Carter Tanton: Carter Tanton
Baltimore troubadour, Carter Tanton makes haunting ballads that send chills down your spine. Whether it’s intentional or not remains to be the great unknown, however with his self-titled third album, Tanton doesn’t just release his darkest record yet. It’s also his best.
Springsteen vibes run all the way through this album, but fear not; there are no guns for hire, nor is anyone dancing through the bloody dark here. It’s more driving a stolen car or, indeed, choosing your adventure via the ruddy terrains of Nebraska.
There’s a beautiful sadness here and with it, Tanton has found new depths in his songwriting.
Tropical Fuck Storm: Deep States
The devilish miscreants known as Tropical Fuck Storm are back with their third album, Deep States.
In true fashion, trying to pierce a Tropical Fuck Storm record is like trying to breach Fort Knox. The proto-rock behemoth don’t flinch on Deep States, upholding their unique creative principles. There’s a lot going on, with Gareth Liddiard and Co. once again resetting within a reset (take that Low!)
So while there isn’t a great deal to report and we’re sounding about as vague as a politician, just celebrate the fact that there’s a new release from Australia’s most innovative purveyors of rock music. Like always, it’ll sink into the bones eventually, so, in essence, it’s business as usual in the TFS camp.
White Flowers: Day By Day
White Flowers are Katie Drew and Joey Cobb, and having decamped from London back up north to their native Preston, judging by their debut album, Day By Day, it’s the best thing they ever did.

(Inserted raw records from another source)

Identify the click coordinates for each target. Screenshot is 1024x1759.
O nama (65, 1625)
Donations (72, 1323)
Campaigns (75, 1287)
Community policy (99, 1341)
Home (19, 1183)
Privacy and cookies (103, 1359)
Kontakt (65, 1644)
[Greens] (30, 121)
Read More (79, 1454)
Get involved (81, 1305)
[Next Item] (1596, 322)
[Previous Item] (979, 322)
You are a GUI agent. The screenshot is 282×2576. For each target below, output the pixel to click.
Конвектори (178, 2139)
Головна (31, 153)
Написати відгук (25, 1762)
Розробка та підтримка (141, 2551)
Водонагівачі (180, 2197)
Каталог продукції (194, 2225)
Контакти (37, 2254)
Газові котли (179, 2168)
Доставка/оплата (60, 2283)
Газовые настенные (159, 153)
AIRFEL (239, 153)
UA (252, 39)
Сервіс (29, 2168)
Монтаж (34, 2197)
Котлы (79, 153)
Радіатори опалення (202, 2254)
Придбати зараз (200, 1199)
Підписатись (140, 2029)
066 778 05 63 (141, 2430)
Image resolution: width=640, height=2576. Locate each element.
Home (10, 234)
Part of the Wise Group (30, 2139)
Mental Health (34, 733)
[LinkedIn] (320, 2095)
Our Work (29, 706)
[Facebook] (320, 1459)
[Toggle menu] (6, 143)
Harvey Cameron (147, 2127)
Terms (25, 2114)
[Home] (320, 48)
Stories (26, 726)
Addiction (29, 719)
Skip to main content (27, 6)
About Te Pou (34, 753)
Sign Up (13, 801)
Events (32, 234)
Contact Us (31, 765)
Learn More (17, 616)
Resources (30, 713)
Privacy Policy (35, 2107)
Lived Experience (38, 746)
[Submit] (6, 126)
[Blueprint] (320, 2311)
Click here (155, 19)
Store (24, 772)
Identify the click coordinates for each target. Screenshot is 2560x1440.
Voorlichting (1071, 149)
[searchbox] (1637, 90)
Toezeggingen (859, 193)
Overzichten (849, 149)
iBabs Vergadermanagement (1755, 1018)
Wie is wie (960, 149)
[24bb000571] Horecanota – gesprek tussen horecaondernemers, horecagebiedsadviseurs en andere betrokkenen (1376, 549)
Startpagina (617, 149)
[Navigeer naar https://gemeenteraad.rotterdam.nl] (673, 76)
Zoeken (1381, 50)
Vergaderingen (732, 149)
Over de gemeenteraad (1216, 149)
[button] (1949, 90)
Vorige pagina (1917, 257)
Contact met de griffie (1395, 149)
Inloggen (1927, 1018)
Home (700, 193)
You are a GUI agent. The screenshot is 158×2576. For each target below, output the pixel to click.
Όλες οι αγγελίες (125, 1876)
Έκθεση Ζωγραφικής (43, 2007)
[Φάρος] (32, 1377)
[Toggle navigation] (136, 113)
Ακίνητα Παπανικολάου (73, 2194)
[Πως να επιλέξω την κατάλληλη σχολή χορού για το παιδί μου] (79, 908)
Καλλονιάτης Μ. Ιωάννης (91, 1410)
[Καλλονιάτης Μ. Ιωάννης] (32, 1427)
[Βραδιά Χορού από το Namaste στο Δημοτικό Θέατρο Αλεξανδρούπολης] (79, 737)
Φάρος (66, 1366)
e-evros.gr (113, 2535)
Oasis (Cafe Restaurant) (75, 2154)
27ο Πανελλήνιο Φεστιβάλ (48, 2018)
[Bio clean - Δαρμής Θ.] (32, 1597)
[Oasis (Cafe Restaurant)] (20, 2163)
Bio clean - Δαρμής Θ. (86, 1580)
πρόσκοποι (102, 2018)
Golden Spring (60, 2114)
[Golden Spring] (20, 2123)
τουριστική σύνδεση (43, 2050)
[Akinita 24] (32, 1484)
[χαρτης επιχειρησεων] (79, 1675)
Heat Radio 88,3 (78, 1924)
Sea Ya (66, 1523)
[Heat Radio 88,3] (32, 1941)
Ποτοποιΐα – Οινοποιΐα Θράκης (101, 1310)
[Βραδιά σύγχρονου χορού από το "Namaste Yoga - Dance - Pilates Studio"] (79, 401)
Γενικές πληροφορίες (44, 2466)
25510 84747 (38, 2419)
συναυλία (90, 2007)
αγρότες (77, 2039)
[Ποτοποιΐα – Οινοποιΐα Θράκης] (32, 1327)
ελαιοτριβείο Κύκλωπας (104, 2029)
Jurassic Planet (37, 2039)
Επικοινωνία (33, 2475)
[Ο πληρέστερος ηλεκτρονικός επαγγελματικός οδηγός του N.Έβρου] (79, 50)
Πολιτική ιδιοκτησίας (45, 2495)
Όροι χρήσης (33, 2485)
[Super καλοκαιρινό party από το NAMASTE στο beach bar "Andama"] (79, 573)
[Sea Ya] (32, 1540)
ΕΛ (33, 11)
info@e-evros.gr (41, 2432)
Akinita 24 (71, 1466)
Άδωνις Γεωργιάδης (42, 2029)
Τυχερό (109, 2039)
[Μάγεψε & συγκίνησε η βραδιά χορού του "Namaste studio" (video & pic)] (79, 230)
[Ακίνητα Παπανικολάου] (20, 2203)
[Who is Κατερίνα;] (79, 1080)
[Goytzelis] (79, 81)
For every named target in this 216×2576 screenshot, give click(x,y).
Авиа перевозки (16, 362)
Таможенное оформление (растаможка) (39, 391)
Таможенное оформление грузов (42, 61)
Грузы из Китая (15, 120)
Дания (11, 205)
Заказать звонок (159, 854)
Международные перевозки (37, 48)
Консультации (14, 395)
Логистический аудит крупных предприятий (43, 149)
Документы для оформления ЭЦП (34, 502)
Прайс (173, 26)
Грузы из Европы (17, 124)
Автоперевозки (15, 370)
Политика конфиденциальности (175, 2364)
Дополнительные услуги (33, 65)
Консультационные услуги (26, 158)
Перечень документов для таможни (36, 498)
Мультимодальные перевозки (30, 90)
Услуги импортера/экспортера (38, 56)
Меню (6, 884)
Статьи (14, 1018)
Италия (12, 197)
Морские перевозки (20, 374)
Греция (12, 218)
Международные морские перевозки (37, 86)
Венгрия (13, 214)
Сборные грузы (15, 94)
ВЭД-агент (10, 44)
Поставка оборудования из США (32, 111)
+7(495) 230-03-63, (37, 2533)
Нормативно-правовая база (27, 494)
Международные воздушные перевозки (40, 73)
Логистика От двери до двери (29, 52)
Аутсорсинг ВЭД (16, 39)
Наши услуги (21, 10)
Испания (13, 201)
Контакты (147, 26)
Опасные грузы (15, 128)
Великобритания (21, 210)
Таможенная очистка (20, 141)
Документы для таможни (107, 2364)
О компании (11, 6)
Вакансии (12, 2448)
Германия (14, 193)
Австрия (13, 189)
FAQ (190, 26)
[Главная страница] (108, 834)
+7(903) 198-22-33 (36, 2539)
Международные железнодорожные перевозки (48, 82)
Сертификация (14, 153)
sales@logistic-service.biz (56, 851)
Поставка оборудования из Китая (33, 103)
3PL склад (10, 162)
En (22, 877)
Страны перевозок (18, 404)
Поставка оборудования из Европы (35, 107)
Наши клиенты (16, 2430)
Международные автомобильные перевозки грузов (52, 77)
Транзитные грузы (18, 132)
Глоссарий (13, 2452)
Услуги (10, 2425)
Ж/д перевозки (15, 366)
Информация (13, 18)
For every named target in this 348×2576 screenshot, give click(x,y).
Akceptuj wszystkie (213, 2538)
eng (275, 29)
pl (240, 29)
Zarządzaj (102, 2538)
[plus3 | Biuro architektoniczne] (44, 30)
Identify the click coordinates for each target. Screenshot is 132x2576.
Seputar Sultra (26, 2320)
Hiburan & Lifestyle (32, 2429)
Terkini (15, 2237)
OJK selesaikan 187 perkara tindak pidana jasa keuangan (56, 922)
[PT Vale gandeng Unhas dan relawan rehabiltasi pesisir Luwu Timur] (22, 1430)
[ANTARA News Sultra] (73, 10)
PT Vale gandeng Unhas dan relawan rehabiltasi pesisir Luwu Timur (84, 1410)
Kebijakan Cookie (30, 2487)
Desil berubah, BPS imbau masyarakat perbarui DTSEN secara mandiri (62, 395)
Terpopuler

If you like your dark-wave, shoegaze and dream-pop, then don’t spend time pissing about with Spotify algorithms, because White Flowers have you covered on all fronts. With Day By Day, the band unleash a plethora of dark, northern-inspired soundscapes that slowly unfurl from the misty haze across the M6.
The band is touring the country next month and, sadly, it looks like Liverpool dropped the ball here. Manchester or Newcastle it is, folks.
Wolves In The Throne Room: Primordial Arcana
On Wolves In The Throne Room’s latest record, Primordial Arcana, the Olympia, Washington black metal maelstrom of noise pick up where they left off from 2017’s Thrice Woven.
Bursting with a searing cadence that harks back to the band’s earlier recordings, Black Cascade (2009) and Two Hunter (2007), this is a record tailor-made to test the resolve of cathedrals.
Playing to their DIY ethos, the band self-produced Primordial Arcana, and while we’re all fans of the long-time collaborator with the band, Randall Dunn, I’m not sure even the master himself would have done a better job here. Make no mistake, this is Wolves In The Throne Room back to their snarling best.